ARCTraj: A Dataset and Benchmark of Human Reasoning Trajectories for Abstract Problem Solving

Published 14 Nov 2025 in cs.AI | (2511.11079v2)

Abstract: We present ARCTraj, a dataset and methodological framework for modeling human reasoning through complex visual tasks in the Abstraction and Reasoning Corpus (ARC). While ARC has inspired extensive research on abstract reasoning, most existing approaches rely on static input--output supervision, which limits insight into how reasoning unfolds over time. ARCTraj addresses this gap by recording temporally ordered, object-level actions that capture how humans iteratively transform inputs into outputs, revealing intermediate reasoning steps that conventional datasets overlook. Collected via the O2ARC web interface, it contains around 10,000 trajectories annotated with task identifiers, timestamps, and success labels across 400 training tasks from the ARC-AGI-1 benchmark. It further defines a unified reasoning pipeline encompassing data collection, action abstraction, Markov decision process (MDP) formulation, and downstream learning, enabling integration with reinforcement learning, generative modeling, and sequence modeling methods such as PPO, World Models, GFlowNets, Diffusion agents, and Decision Transformers. Analyses of spatial selection, color attribution, and strategic convergence highlight the structure and diversity of human reasoning. Together, these contributions position ARCTraj as a structured and interpretable foundation for studying human-like reasoning, advancing explainability, alignment, and generalizable intelligence.

Abstract PDF Upgrade to Chat

Summary

The paper introduces the ARCTraj dataset that captures temporally ordered human reasoning trajectories and object manipulations in abstract tasks.
The paper presents a novel object-centric methodology with MDP transformation and action abstraction to enhance reinforcement learning and sequence modeling.
The paper reveals that structured human reasoning, through observable selection biases and convergent strategies, improves policy stability and model performance.
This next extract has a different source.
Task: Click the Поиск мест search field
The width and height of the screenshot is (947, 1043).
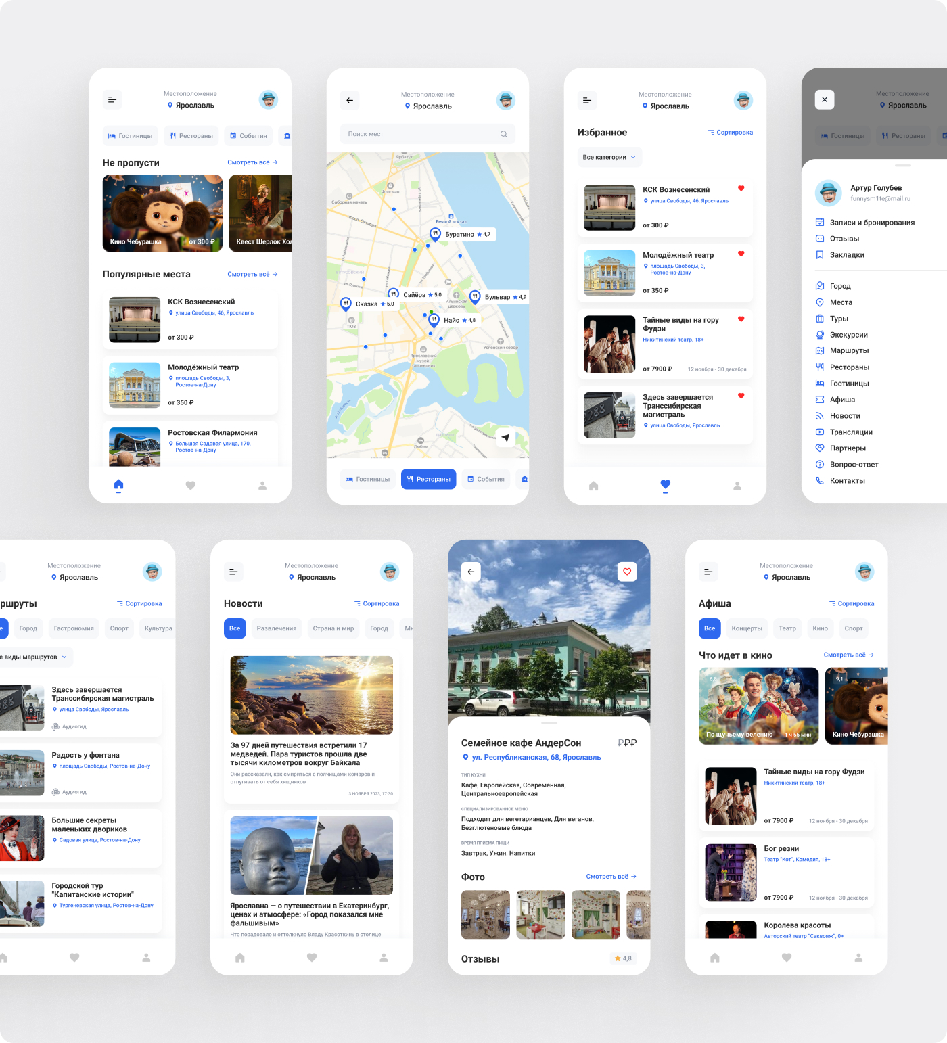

ARCTraj: A Dataset and Benchmark of Human Reasoning Trajectories for Abstract Problem Solving

Introduction

ARCTraj addresses a long-standing deficiency in research on the Abstraction and Reasoning Corpus (ARC): the lack of temporally-resolved, object-centric human reasoning data. While ARC has catalyzed work on systematizing abstract reasoning, prior efforts have largely depended on static input-output supervision, which fails to elucidate intermediates of human-like reasoning. ARCTraj systematically records temporally-ordered sequences of object-level manipulations as humans solve ARC-AGI-1 training tasks, thus enabling explicit modeling of intermediate cognitive processes.

The dataset comprises approximately 10,000 human trajectories over 400 ARC-AGI-1 tasks, each annotated with metadata (user, task, timestamps, and success labels). These trajectories reflect symbolic reasoning steps such as spatial selection, object manipulation, and compositional strategy execution—providing structured supervision channels absent from prior data. ARCTraj includes a methodological framework for downstream integration: action abstraction, MDP formalism, and preprocessing for reinforcement learning (RL), sequence modeling, and generative modeling.
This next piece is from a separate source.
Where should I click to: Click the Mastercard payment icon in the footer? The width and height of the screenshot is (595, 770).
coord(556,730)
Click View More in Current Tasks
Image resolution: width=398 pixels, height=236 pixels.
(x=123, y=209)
Figure 1: Overview of the ARCTraj data collection process in which user interactions with the O2ARC platform are captured as temporally-ordered, semantically-rich object-level reasoning trajectories.

Dataset Structure and Object-centric Encoding

ARCTraj logs each problem-solving attempt as a temporally-ordered sequence of categorically-labeled actions. Each action triplet $\langle$ category, object, operation $\rangle$ is tied to a grid state and timestamp, aligning each reasoning step to a symbolic context (e.g., Selection, Coloring, Object-Oriented Move/Rotate/Flip). User-driven perceptual grouping ensures semantic consistency in object delineation, outperforming low-level pixel editing logs.

The dataset supports full replay, state comparison, and granular extraction for learning scenarios demanding Markovian state-action or symbolic sequence inputs.

Figure 2: An example ARCTraj trajectory, where each state–action entry logs category, operation, grid, and object details, facilitating structured state-space analysis.

Comparative Analysis with Prior Human ARC Datasets

Relative to H-ARC and ARC-Interactive-History, ARCTraj achieves stronger abstraction by encoding object-centric operations and explicitly segmenting selection actions. While H-ARC records merged pixel actions, ARCTraj’s structure reflects strategy formation, intention, and composition at the object level (37.7% object-related actions when selection is excluded versus H-ARC’s 0.9%).

Notably, ARCTraj demonstrates greater cross-trajectory convergence (43.7% shared grids vs. 11.4% in H-ARC)—implying that human solvers, when provided with semantically meaningful actions, converge on similar intermediate representations. Despite fewer participants, ARCTraj achieves deeper and denser trajectory coverage per task.

Extracted Cognitive Regularities

ARCTraj provides a basis for analyzing human attention biases, color source attribution, and shared intentions during abstract problem solving:

Selection Biases: Human attention clusters on local, compact, regular regions ( $1\times1$ to $3\times3$ ), with a pronounced preference for spatial and perceptual salience.

Figure 3: Distributional analyses reveal that humans preferentially select square- and bar-like regions of limited extent, emphasizing the dominance of local, salient reasoning foci.

Color Attribution: Outputs derive colors predominantly from the test input (66.5% of tasks), with the remainder mixing input and demonstration output colors. No task demands color transfer from demonstration input only—a constraint mirrored in human trajectories.
Shared Intentions: Across participants, key strategy templates involve short exploratory selection sequences followed by decisive transformation, with 90% of operations following one to four selection steps. Tasks with structured transformation objectives (e.g., compositional or selective cropping) exhibit low trajectory uniqueness, evidencing stable strategy convergence.
Figure 4: Human reasoning trajectories display substantial overlap on the majority of tasks, highlighting a convergence in intermediate cognitive strategies.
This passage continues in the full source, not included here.